§ **Data lines**
========================================================================
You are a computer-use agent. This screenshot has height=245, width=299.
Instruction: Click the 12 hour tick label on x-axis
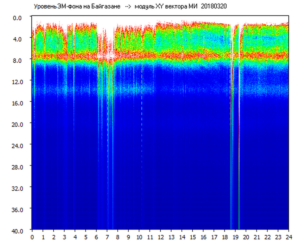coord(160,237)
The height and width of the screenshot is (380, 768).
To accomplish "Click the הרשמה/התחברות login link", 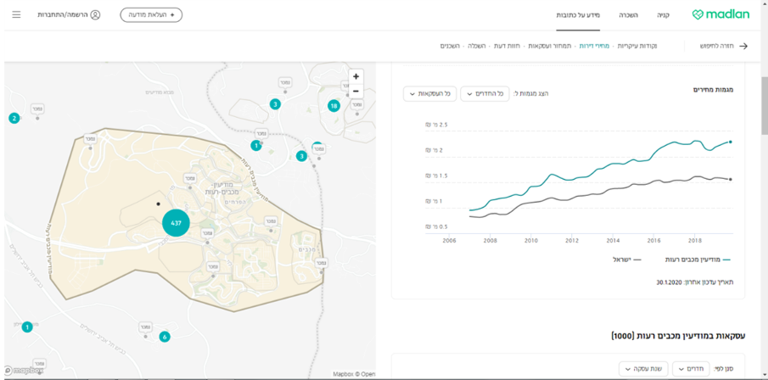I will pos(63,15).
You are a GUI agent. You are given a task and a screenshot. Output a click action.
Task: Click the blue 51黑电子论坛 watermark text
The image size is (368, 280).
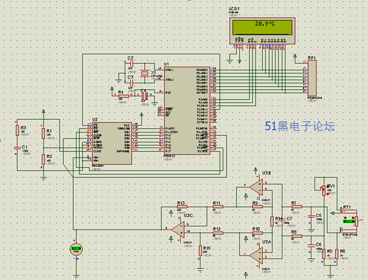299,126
========================================================================
§ **Task brief**
Reproduce the rows from the line containing "You are a GUI" through the end of the rows, inclusive, with "watermark" replaced by "overlay" and everything else unchanged. Omit the pictures from your answer.

§ **The solution**
You are a GUI agent. You are given a task and a screenshot. Output a click action.
Task: Click the blue 51黑电子论坛 overlay text
The image size is (368, 280).
299,126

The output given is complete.